They created electric circuits and valve-driven oscillators modelled on cybernetic organisms, a concept originated by Norbert Weiner. These circuits, designed by Louis, "would exhibit characteristic qualities of pitch, timbre, and rhythm, and had a sort of life cycle from their beginnings until they burned out", according to the historian Barry Schrader. Bebe Barron manipulated hundreds of raw tape clips, "a terrible job", as she told a National Public Radio interviewer in 2005. Early work included Bells of Atlantis (1952), a short film by Ian Hugo on a prose-poem by Anas Nin.

The Barrons became engineers for John Cage, who was interested in their adaptation of Weiner's cybernetic organisms. This resulted most famously in Cage's Williams Mix (1952), a four-minute piece in which taped sounds were cut up and arranged according to chance procedures, on which the Barrons worked for most of a year, and also in pieces by the experimental composers Christian Wolff and Earle Brown.

Cage's idea of "non-intention", in that once he set up a compositional process, the music had its own life, mirrored the Barrons' musical cybernetics, as they intentionally composed using recordings of random circuits.
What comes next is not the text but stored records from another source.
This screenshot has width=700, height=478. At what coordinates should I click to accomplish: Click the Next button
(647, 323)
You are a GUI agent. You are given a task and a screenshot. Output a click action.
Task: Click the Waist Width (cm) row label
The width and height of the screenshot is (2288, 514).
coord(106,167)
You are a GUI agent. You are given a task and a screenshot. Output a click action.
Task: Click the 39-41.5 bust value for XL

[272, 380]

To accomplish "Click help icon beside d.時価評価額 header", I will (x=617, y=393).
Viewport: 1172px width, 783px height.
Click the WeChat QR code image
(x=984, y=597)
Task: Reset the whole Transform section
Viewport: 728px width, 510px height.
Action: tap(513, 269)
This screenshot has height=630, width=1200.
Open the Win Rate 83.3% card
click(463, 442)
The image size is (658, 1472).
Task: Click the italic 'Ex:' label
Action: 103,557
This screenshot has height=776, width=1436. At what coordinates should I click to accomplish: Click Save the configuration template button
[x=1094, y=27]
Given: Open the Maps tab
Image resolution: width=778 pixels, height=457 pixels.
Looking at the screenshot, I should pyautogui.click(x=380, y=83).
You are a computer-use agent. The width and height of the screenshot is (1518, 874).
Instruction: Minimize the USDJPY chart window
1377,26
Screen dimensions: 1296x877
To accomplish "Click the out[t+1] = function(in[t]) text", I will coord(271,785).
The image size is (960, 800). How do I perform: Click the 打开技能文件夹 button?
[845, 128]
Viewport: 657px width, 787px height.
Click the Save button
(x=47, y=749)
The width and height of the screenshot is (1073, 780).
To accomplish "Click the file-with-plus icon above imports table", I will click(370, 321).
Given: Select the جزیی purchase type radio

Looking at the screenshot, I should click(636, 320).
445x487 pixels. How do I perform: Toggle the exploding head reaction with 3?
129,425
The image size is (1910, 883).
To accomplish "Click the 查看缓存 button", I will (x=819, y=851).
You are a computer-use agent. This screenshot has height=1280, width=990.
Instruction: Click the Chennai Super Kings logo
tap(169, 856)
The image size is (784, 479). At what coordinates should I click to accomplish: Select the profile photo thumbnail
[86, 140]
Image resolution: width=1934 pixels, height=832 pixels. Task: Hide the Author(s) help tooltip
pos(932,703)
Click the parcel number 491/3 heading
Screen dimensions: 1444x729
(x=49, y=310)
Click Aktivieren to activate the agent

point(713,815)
Louis Barron told Schrader that "the behaviour [of the circuits] should not be regulated, but rather nonlogical. The most interesting sounds came from circuits that were not stable." However, the Barrons soon left Cage's tape project.

In 1955, the Barrons approached MGM's executive producer, Dore Schary, at an exhibition of Schary's wife's paintings. Schary soon hired them for Forbidden Planet, then in post-production. Originally the Barrons' music was to be incidental to a more conventional orchestral score, but the Barrons scored the entire film and Schary allowed it to carry the picture. They not only wrote music cues but also many of the film's sound effects.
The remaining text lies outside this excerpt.